On 14 June 1840, Simpson, Bird and Legros Sr were fatally shot at a wilderness camp near the Turtle River in the Territory of Iowa (now the U.S. state of North Dakota). According to Bruce and Legros Jr, Simpson had become increasingly anxious and even deranged during the trip, finally accusing Bird and the elder Legros of plotting to kill him. He shot them, and the witnesses fled, returning to the larger party, a portion of which then went to Simpson's encampment. They found Simpson dead of gunshot wounds, his shotgun beside him.

Witness depositions agreed that Simpson shot Bird dead and mortally wounded Legros Sr. Bruce and Legros Jr then fled to the main party. When the posse reached the site, they found Legros Sr dead but Simpson still alive. Five minutes later Simpson was dead. All involved said that the wound was self-inflicted. The investigation that was conducted by U.S. territorial authorities was based on witness depositions submitted in various locations. The authorities ruled the deaths a case of murder–suicide.

Bruce's deposition claimed that Simpson told him he killed the two men because they intended to "murder him on that night for his papers." Those papers were later sent to his cousin, Sir George Simpson. Three years later, when Sir George sent the papers to Simpson's younger brother Alexander, the diary and all correspondence between Sir George and Thomas were missing. What the missing papers may have contained remains unknown.

In the meantime, after Simpson's death, the HBC's directors in London had sent permission for him to continue with his explorations. He had also been awarded the Royal Geographical Society's Founder's Medal, and the British government had announced its intention of granting him a pension of £100 a year. Instead, being accused of murder and suicide, and being disgraced in the eyes of the church, Simpson was buried in an unmarked grave in Canada.

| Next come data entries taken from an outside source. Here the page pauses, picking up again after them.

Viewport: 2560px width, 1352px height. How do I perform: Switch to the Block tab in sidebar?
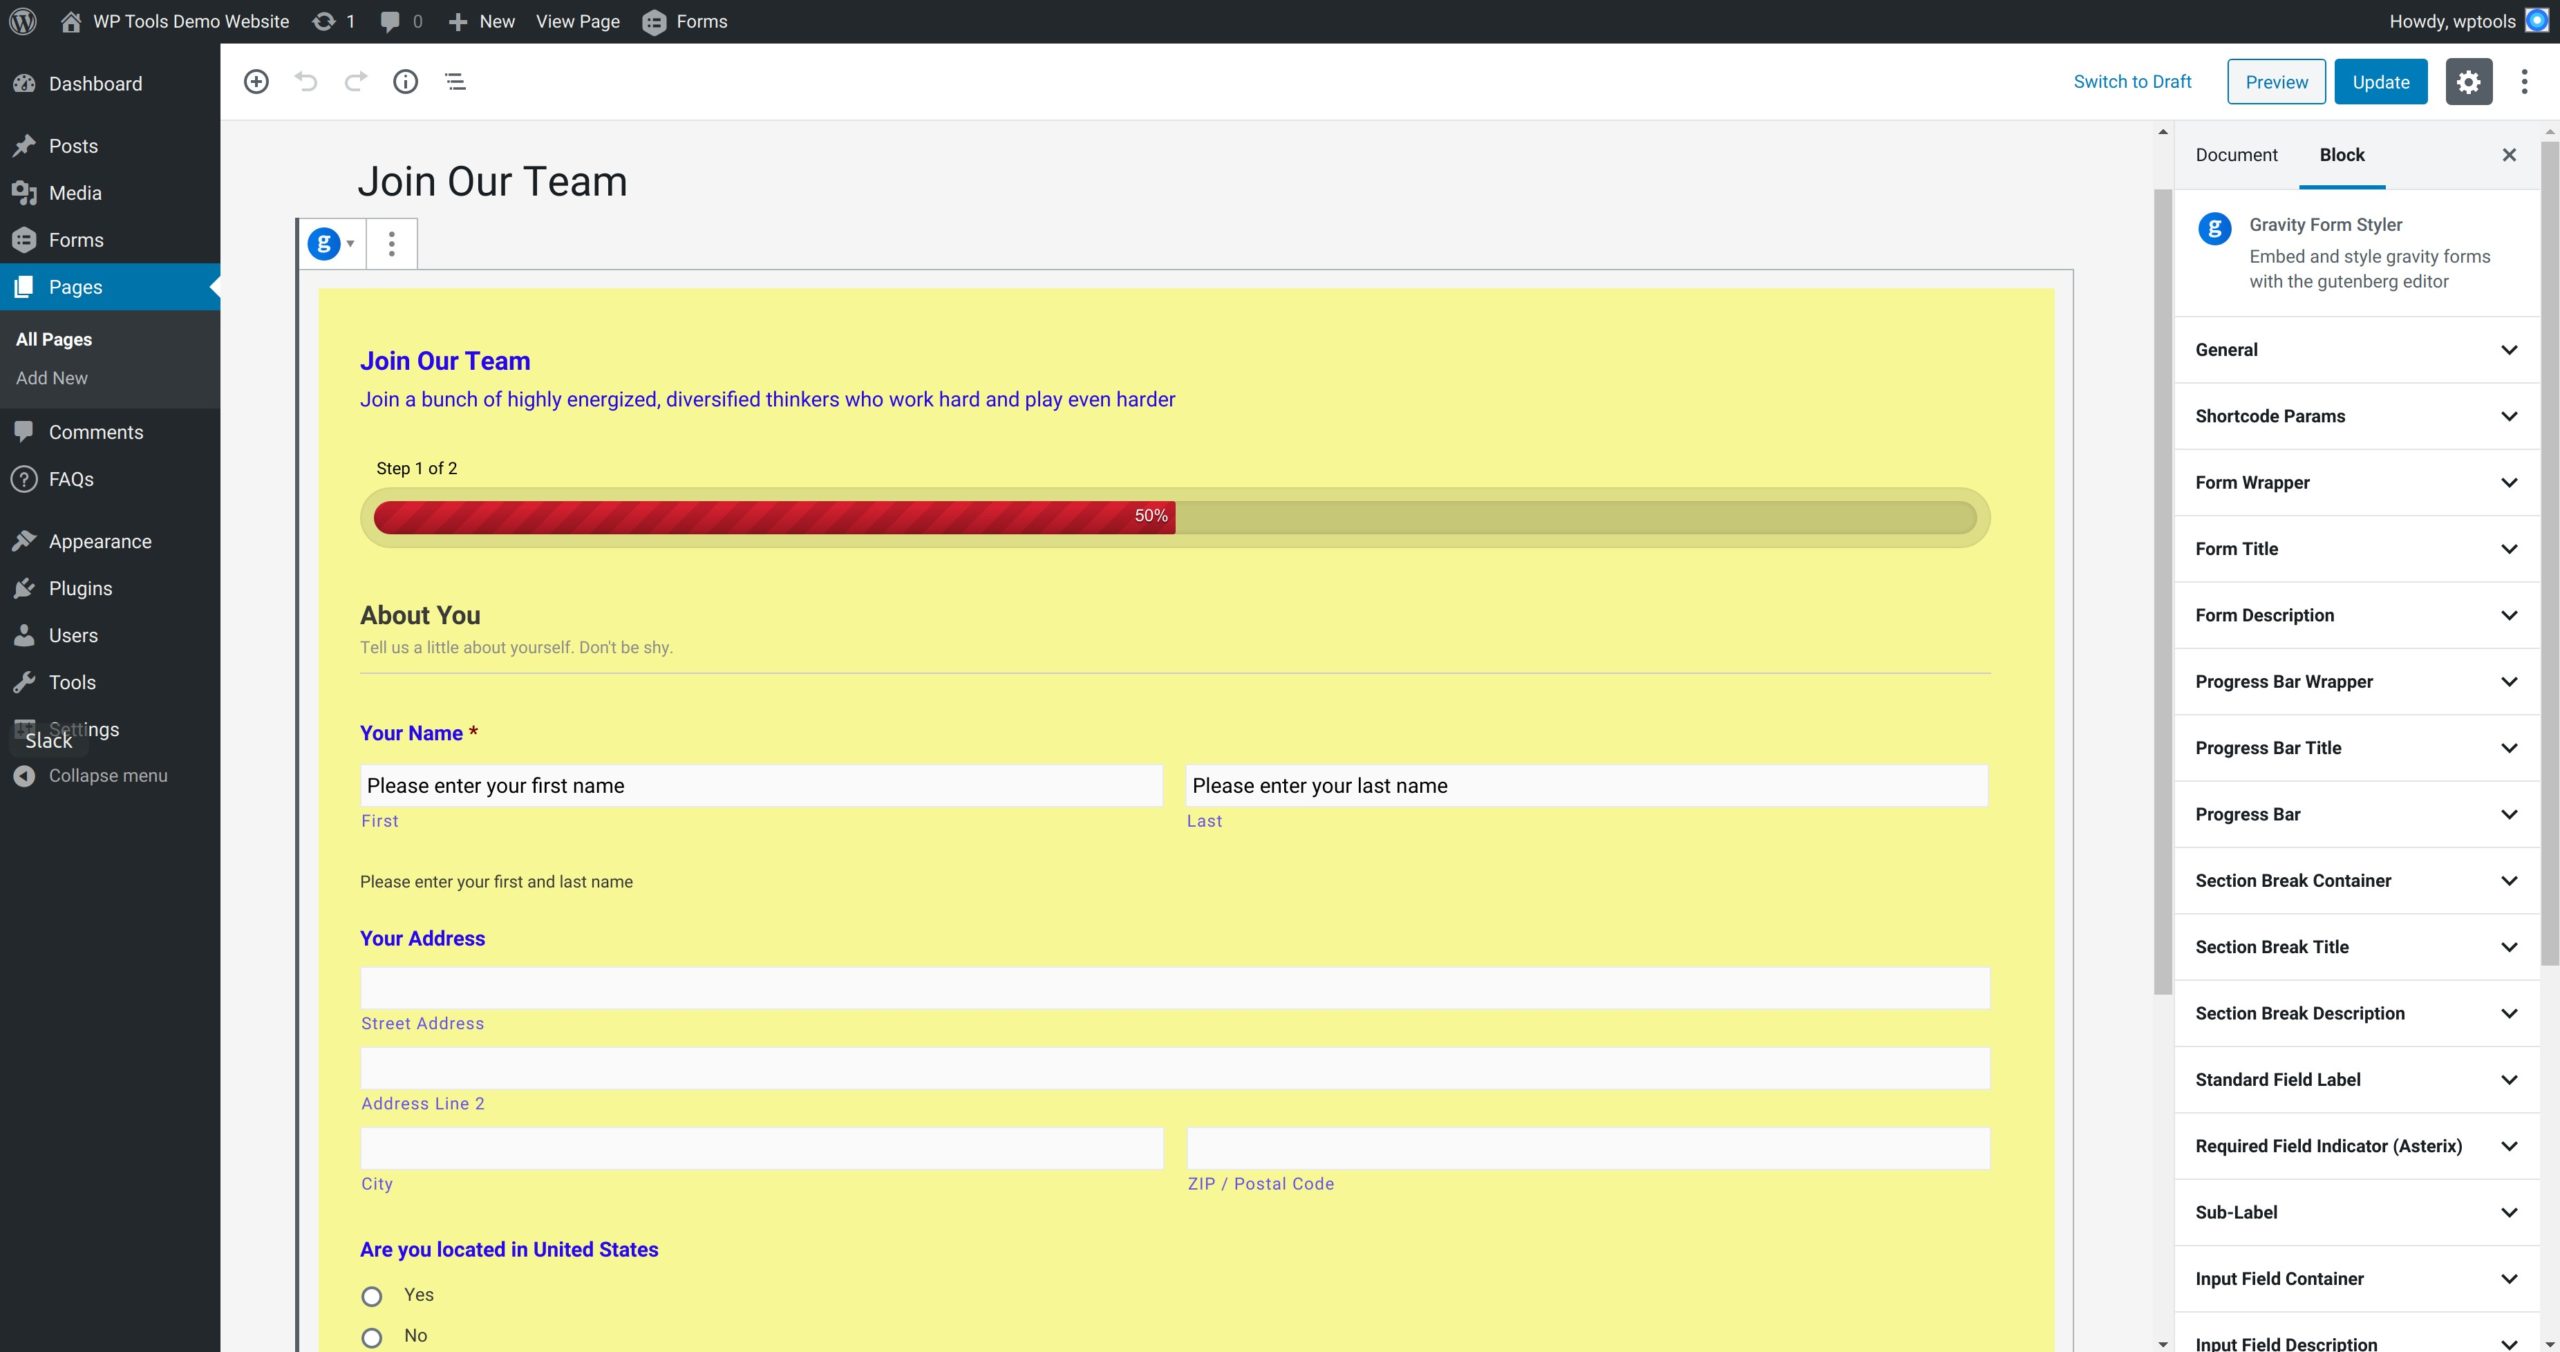tap(2340, 154)
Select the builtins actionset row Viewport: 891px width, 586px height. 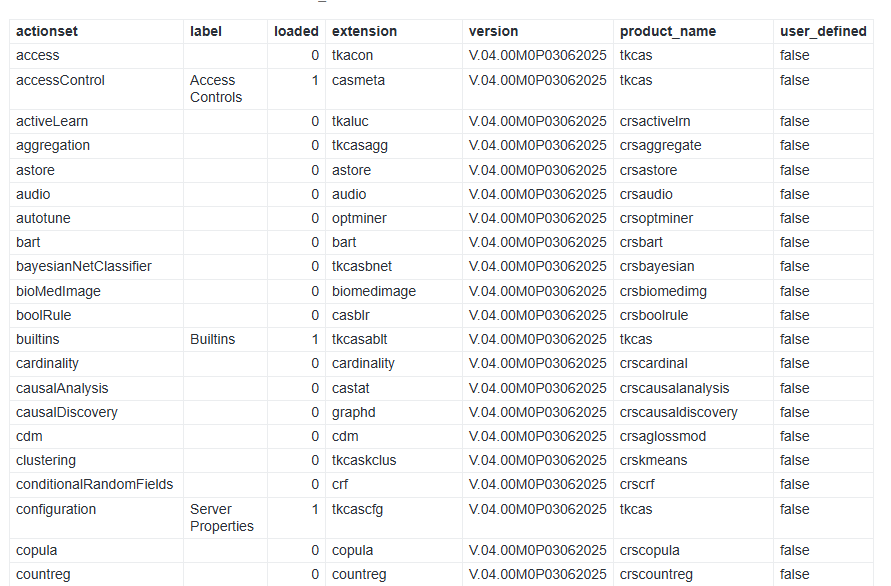click(38, 339)
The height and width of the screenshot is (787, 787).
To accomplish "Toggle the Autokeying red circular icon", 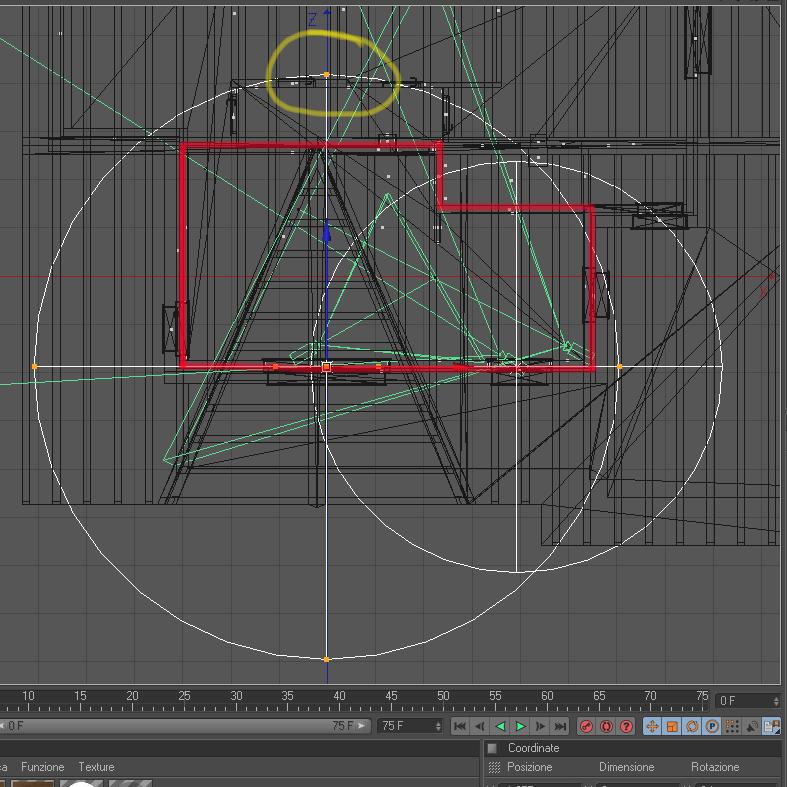I will 606,726.
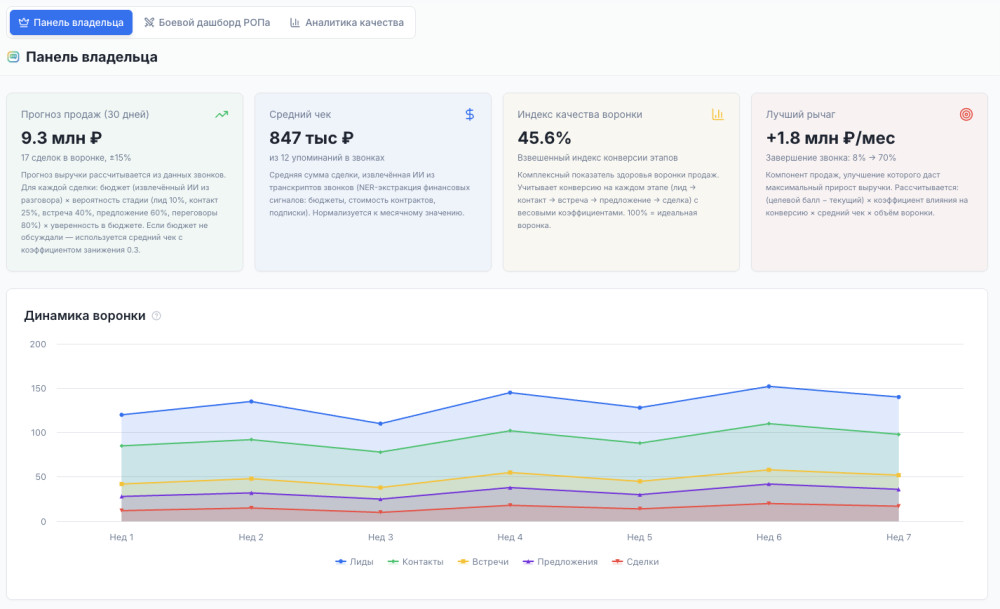Click the Контакты data point at Нед 4
The height and width of the screenshot is (609, 1000).
pos(510,431)
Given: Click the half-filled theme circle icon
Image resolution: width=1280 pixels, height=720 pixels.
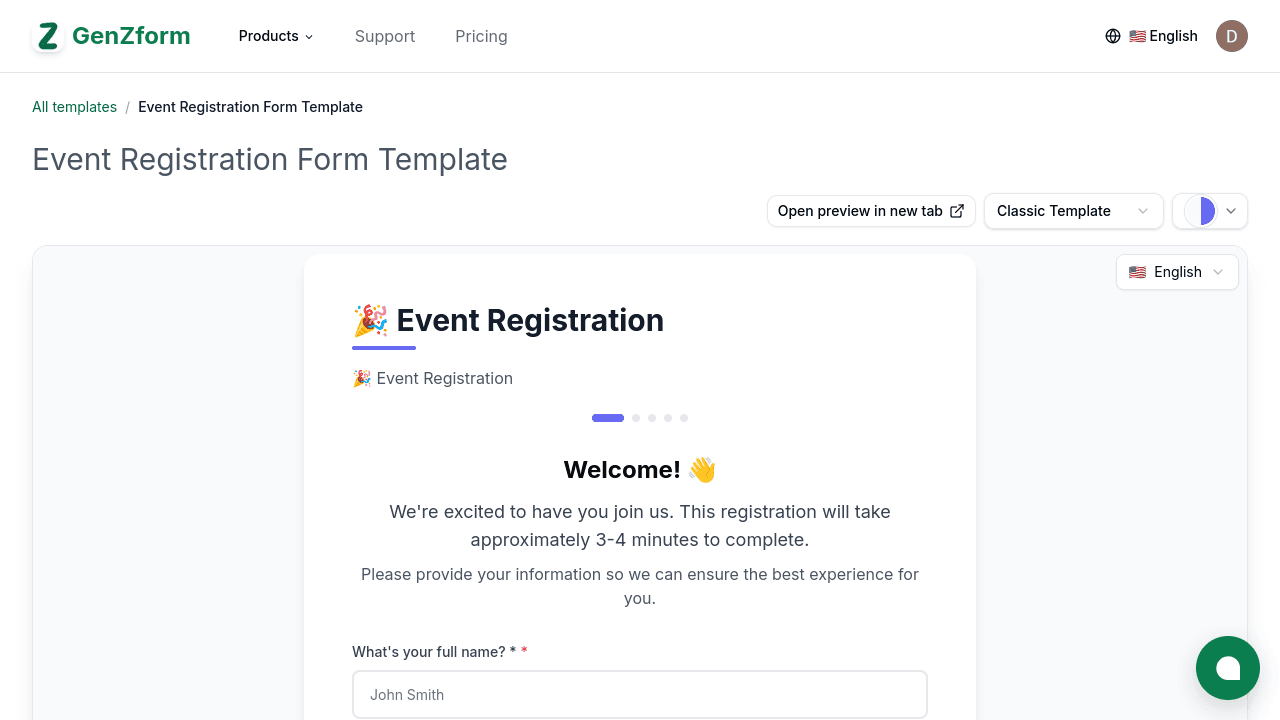Looking at the screenshot, I should [x=1201, y=211].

=== Continuing controversy ===
In 1845, Alexander published The Life and Times of Thomas Simpson, in which he examined the possibility that Simpson's travelling companions had planned to steal his notes and maps, which they could have sold to the HBC's American rivals, and that Simpson was a victim of homicide.

A number of scholars have studied the evidence in Simpson's death without reaching a conclusion. The three main competing views of the case have been: the official finding, that a deranged Simpson murdered two of his companions and then killed himself; the conspiracy theory, that Simpson's companions murdered him, perhaps for his papers, and then covered up the crime; and the shootout theory, that Simpson attacked his companions, killing two, but was then shot by the others, who invented the suicide story because they feared Simpson's prominence might lead to charges against them.

Famed explorer and historian Vilhjalmur Stefansson included the Simpson case in his 1938 book Unsolved Mysteries of the Arctic. He found the official story, based on witnesses' depositions, to be unconvincing though not impossible. Stefansson and other historians have noted that the official investigation was far from thorough, perhaps because of the remote location of the deaths.